Large-Scale Transcriptional Profiling of Molecular Perturbations Reveals Cell Line Specific Responses and Implications for Environmental Screening

Abstract

Cell-based bioassays represent nearly half of all high-throughput screens currently conducted for risk assessment of environmental chemicals. However, there has long been a concern about the sensitivity and heterogeneity among cell lines, which were explored only in a limited manner. Here, we address this question by conducting a large-scale transcriptome analysis of the responses of discrete cell lines to specific molecules. We report the collections of >223 300 gene expression profiles from a wide array of cell lines exposed to 2243 compounds.
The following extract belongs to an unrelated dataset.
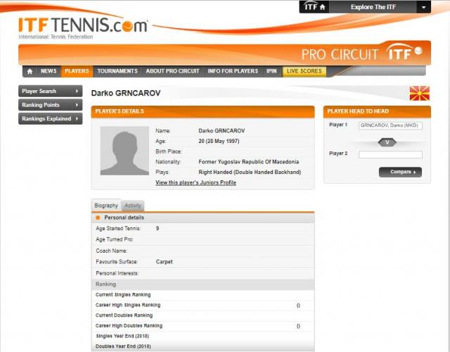The width and height of the screenshot is (450, 352).
Task: Click the Macedonia flag icon
Action: 420,93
Our results demonstrate distinct responses among cell lines at both the gene and the pathway levels. Temporal variations for a very large proportion of compounds occur as well. High sensitivity and/or heterogeneity is either cell line-specific or universal depending on the modes of action of the compounds. Among 12 representative pathways analyzed, distinct cell-chemical interactions exist. On one hand, lung carcinoma cells are always best suited for glucocorticoid receptor agonist identification, while on the other hand, high sensitivity and heterogenic features are universal for histone deacetylase inhibitors and ATPase inhibitors. Our data provide novel insights into the understanding of cell-specific responses and interactions between cells and xenobiotics. The findings have substantial implications for the design, execution, and interpretation of high-throughput screening assays in (eco)toxicology.